The Mass Psychology of Ethnonationalism by Dusan Kecmanovic Plenum Press, New York 1996.

 

BY JASNA JOZELIC AND GORANA OGNJENOVIC

 

The literature written on the subject of ethno-nationalism as a historical phenomenon grew tremendously during the last fifteen yearsfor obvious reasons. After reading some of it one has the feeling that it rehashes the same old historical justifications of what is unavoidable due to historical developments in general. The academic experience of the topic unexpectedly changed the moment I got hold of “The mass psychology of Ethno nationalism” (Plenum Press, New York 1996, a book written ten years ago by a Sydney-based practising psychiatrist Dusan Kecmanovic ). Kecmanovic, like many others of us, fled the country after figuring out that there was nothing we could do to stop the madness we refused to take part in. The strength of this volume is based partly on psychiatric observation, partly on academic research and mainly on direct observation of the phenomenon while being in the midst of it all. This is not to say how those who only read about it could never have the knowledge about it, however, the closeness to Plato’s idea in this case speaks for itself, reading about the terror can never replace the personal experience of it. 

The questions he asks in his book are in my opinion essential to any discussion on this particular topic: What forces make people so committed to their ethno-national groups to a degree where they ignore everyone else’s concerns, the rights and interests of people of other ethnicities? What is the psychological and anthropological basis for ethno-nationalism? Why and how do people attain and follow blindly nationalist attitudes and beliefs? 

For Kecmanovic nationalism or ethno-nationalism is the integral, totalitarian, ethnic nationalism. The appeal of nationalism lies in its capacity to provide people with satisfaction of some of their needs even though these needs in themselves have almost nothing to do with either nation or the protection of national interests. Nationalism is followed blindly, argued for academically, and ‘exercised’ because it defines the most suitable reaction to social pressure. It provides an opportunity for coping with feeling of personal insufficiency, as well as social insufficiency – an inability of getting along with the ones who are different from oneself. Maybe its most appealing characteristic lies in its capability of providing an arena on a grass roots level for a socially approved exercise for aggression of various kinds. It is the perfect instrument of escape from ones own individuality and the possibility of redefining self-worth by ones dissolution into the masses. 

This multipurpose function that nationalism has, the polyvalent functionality, is in practice the depth of it strength and vitality. The more purpose it finds within the scope of needs on the individual level, the more fascinating it becomes and the more individuals find it appealing.   
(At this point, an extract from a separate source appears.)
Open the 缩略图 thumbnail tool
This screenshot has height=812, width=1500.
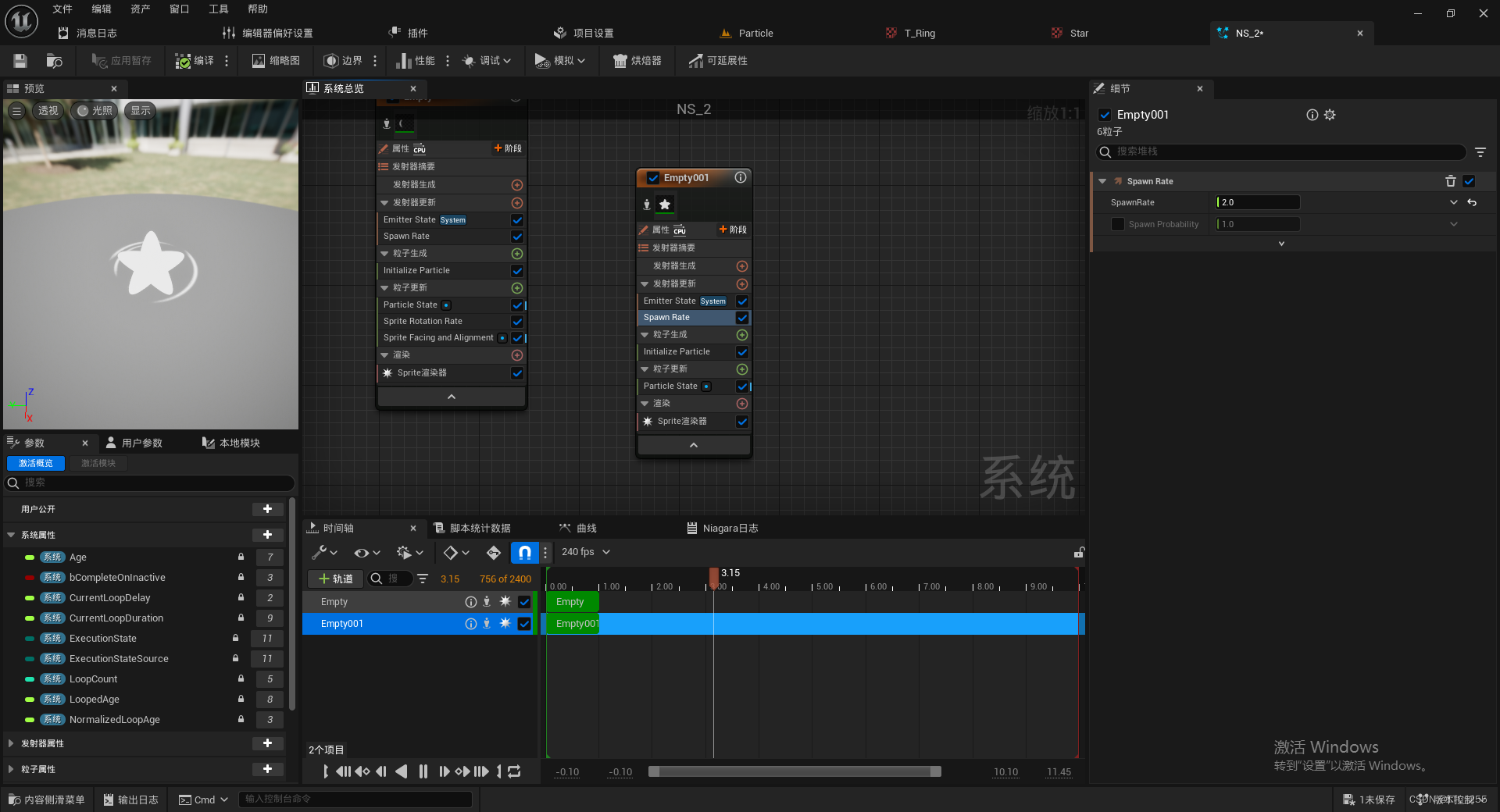tap(276, 61)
What makes this volume different from all the historical explanations of what happens when it happens is that its explanation is in a way free of history. The basic model places the explanation in the nature of how individuals are capable of acting rather then placing the explanation at a certain location within a certain group, at the certain point in time. Kecmanovic sees the nationalist ways of behaving, thinking, and feeling as a universal human potential, which then may be realised under certain socio-political, economic, and historical circumstances. In Kecmanovic’s view, exactly because nationalism has to do with the basic features of humans as group animals, it can be easily identified throughout recorded human history. This is where, according to Kecmanovic, the role of national feeling and the social psychological and anthropological foundations that are the basis for the sense of belonging that is essential to nationalism come from. 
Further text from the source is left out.